GOAL OF THE EXERCISE: After locating the line that bears "How do I perform: Toggle", restate word for word that line and the rest of the listing to its final line, excluding all pictures.

EXERCISE INPUTS:
= Beginning of Section =

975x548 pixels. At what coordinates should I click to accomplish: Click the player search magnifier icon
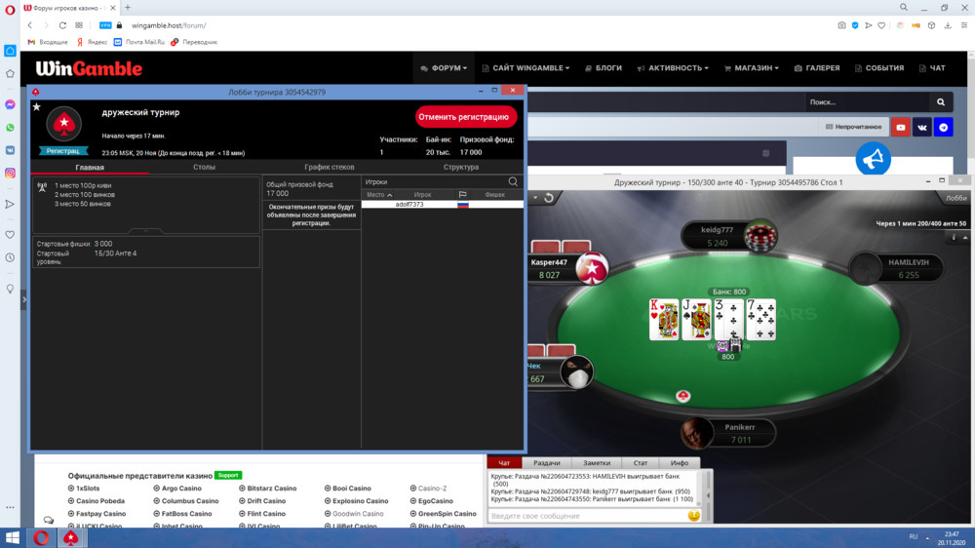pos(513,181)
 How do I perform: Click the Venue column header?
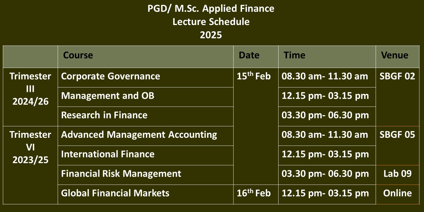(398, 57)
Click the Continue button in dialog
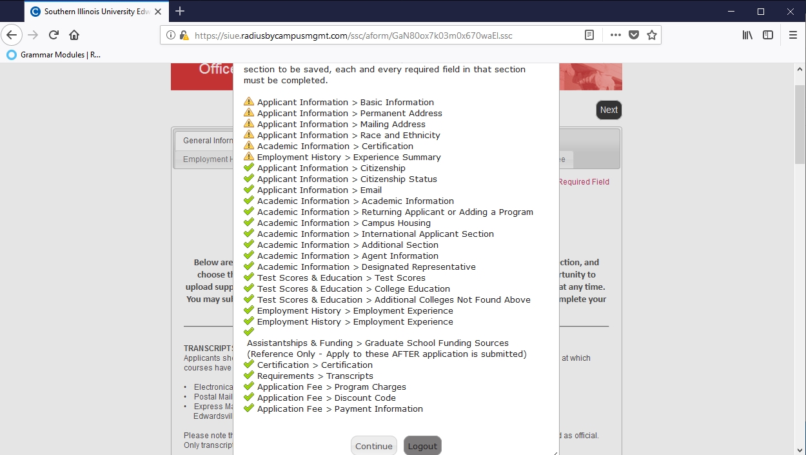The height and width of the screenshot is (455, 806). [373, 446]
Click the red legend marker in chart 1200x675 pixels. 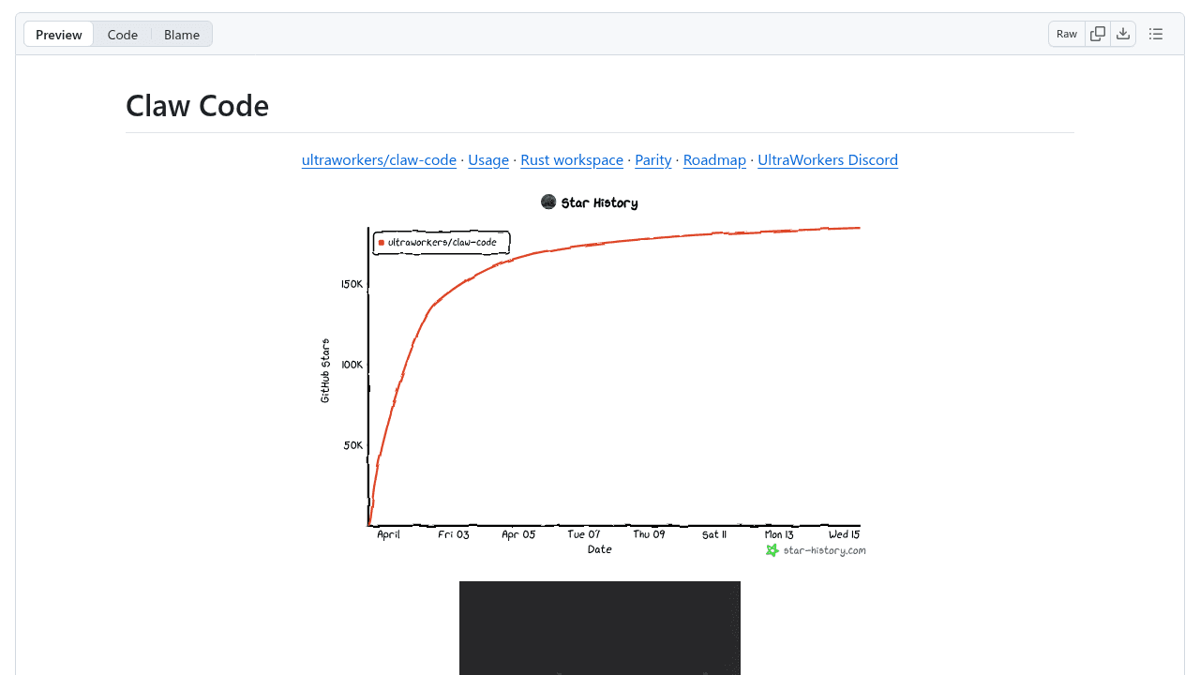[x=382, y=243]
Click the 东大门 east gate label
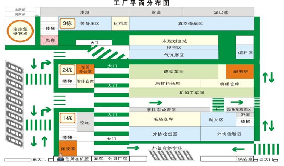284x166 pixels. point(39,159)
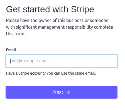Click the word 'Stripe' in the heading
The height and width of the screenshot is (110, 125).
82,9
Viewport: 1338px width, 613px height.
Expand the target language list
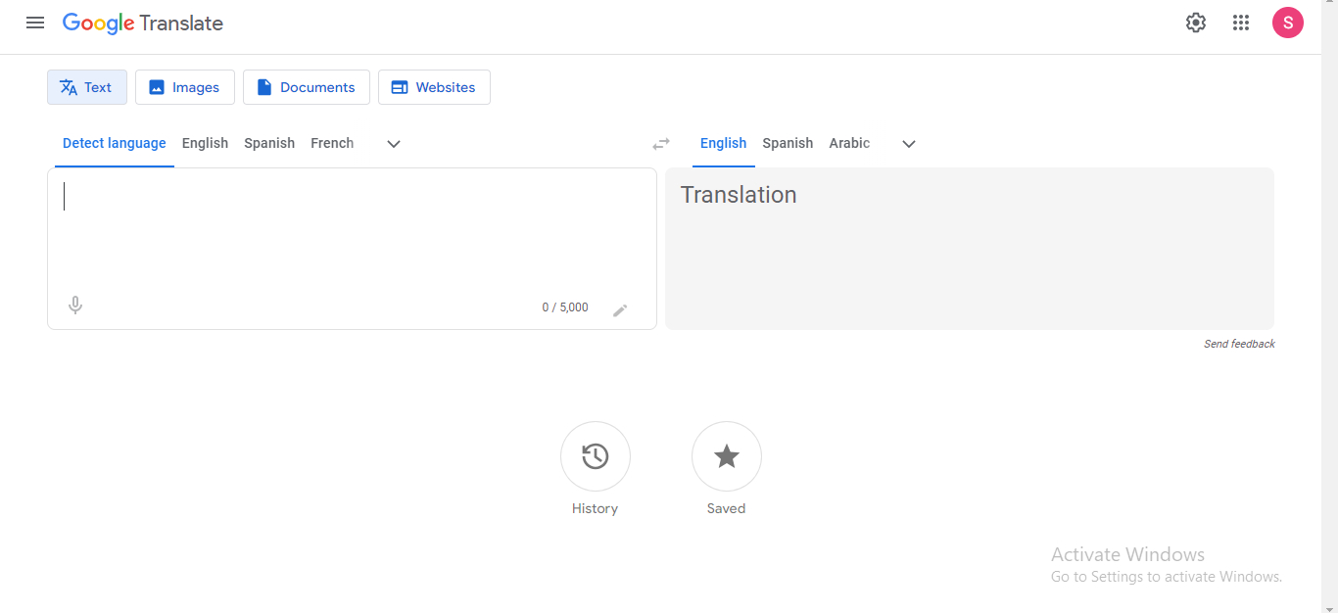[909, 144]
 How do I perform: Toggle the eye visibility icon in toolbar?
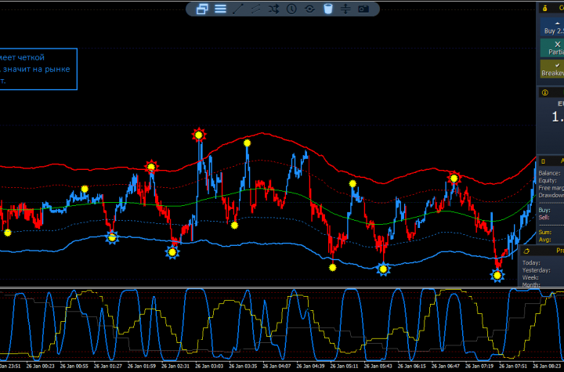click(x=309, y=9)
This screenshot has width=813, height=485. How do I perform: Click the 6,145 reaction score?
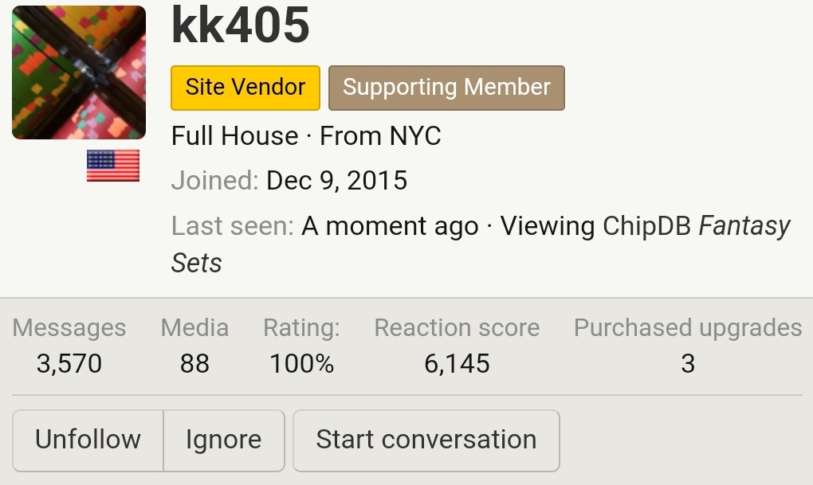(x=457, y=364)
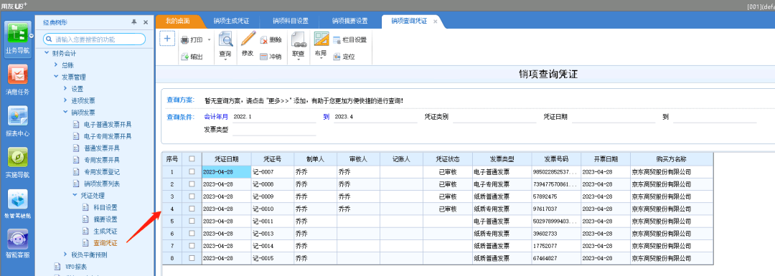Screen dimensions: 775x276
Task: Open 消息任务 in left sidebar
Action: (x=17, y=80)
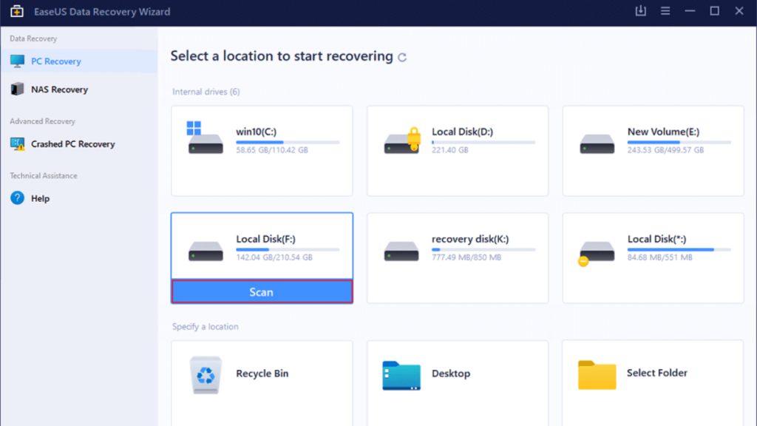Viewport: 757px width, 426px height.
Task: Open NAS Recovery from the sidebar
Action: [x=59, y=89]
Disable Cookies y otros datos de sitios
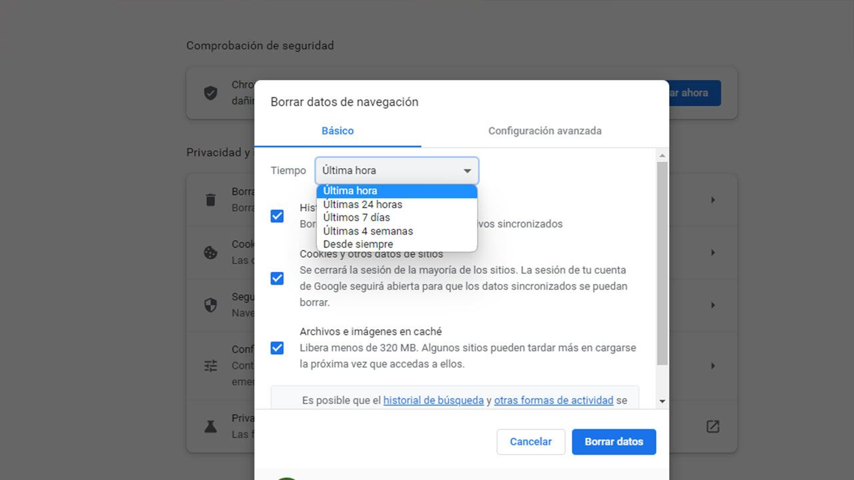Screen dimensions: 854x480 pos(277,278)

= End of Section =

YOUR RESPONSE:
 How do I perform: Toggle the eye visibility icon in toolbar?
click(x=309, y=9)
This screenshot has width=813, height=485. How do I perform: Click the 6,145 reaction score?
(x=457, y=364)
Screen dimensions: 775x276
Task: Open 消息任务 in left sidebar
Action: (x=17, y=80)
Viewport: 757px width, 426px height.
Task: Open NAS Recovery from the sidebar
Action: [x=59, y=89]
Disable Cookies y otros datos de sitios
Screen dimensions: 854x480 pos(277,278)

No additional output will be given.